Heavy/ extra heavy oil has captured the global attention as an unconventional hydrocarbon resource which may satisfy the ever-increasing energy demand in the future. Heavy/ extra heavy oil is often characterized as viscous and immobile fluid with high content of impurities and heavy metals, such as Nickel and Vanadium. These inherited characteristics impose great challenges not only to oil recovery optimization, but also various costs pertaining to downstream processing. Due to this fact, reservoir modelling and simulation are commonly conducted to evaluate the performances of enhanced recovery processes at early project stage.
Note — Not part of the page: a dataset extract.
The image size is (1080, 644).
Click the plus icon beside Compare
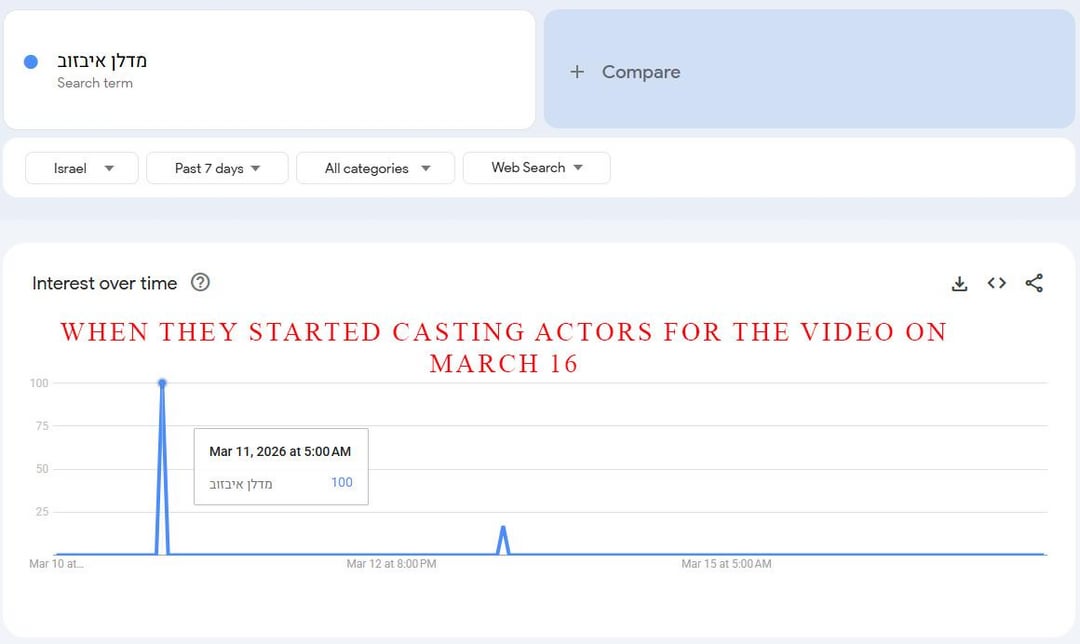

In this paper, the conceptual models for Oilfield Alpha are developed using CMG STARS reservoir simulator. They are grouped into 3 categories, i.e. (I) Horizontal wells, (II) 5-spot pattern vertical wells and (III) Horizontal well pairs, based on the nature and well configuration of the recovery techniques. These techniques are Horizontal Well (HORZ), Steam Flooding (SF), Cyclic Steam Stimulation (CSS), Steam Assisted Gravity Drainage (SAGD), Vapour Extraction (VAPEX) and some of their variations. Performance indicators, typically the Recovery Factor (RF) andCumulative Steam-Oil-Ratio (CSOR), for each model are evaluated and compared within the category. The simulation results generally show that, after 20 years of production, the thermal methods have prevalently higher oil recovery factor, i.e. 7 -37 % of OOIP, compared to that of cold methods, i.e. 8 -13 % of OOIP. Further sensitivity analysis on Expanding Solvent-SAGD (ES-SAGD) and VAPEX are also conducted in order to investigate the effects of injected fluid composition imposed on the process performance. From the results, 95 % of steam and 5 % binary components of C 3 and C 6 presents as the optimum injected fluid composition for ES-SAGD method. On the other hand, injected fluid comprising 60 % of C 1 and 40 % of C 3 delivers the best oil recovery factor for VAPEX method.